Why are you quoting install figures from last year and the first half of this year?
Anyone working in the PV sector knows that the changes to the FiT have completely changed the market.
You need to be looking at the figures for 08/12 onward.

I think sedgy's sniffed you out, you are Greg Barker aren't you?
 
Conversely to that, however, there WERE lots of Rent-a-Roof giants rampaging around the country rattling a large number of installations in a very short space of time (arguably one of the main reasons for the drop in FiTs). Now the multi-site installation tariff has been introduced, there doesn't seem to be as many installs of this type.
point of order on this as well... it's not true really.

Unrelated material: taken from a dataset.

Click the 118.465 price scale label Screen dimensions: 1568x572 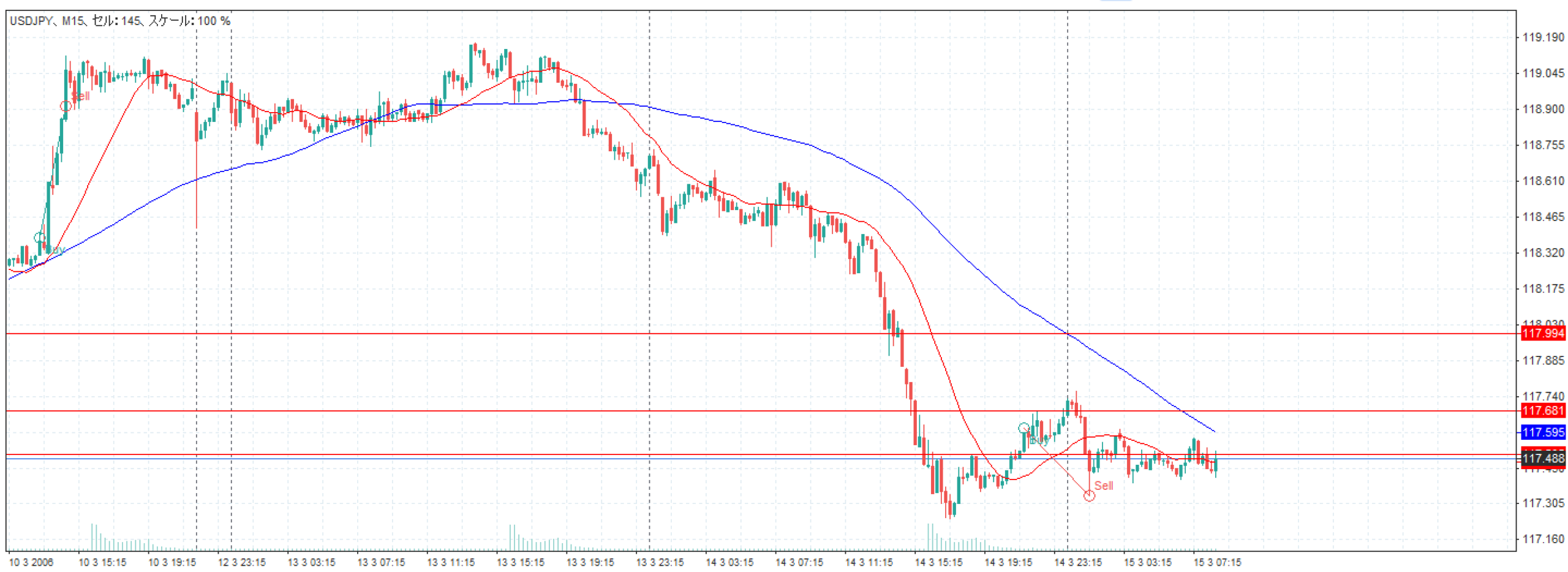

The major move to rent a roof only really happened after the announcement of the FIT's being slashed for the solar farms, as the companies and investors in solar farms who didn't move out of the industry entirely all piled in to the rent a roof sector at that point, at the same time as the established players in the market were also expending to full national operations.

I'd actually suspect there were more rent a roof installs in that period this year than last, though as DECC aren't releasing those sort of figures, it's not possible to know for sure.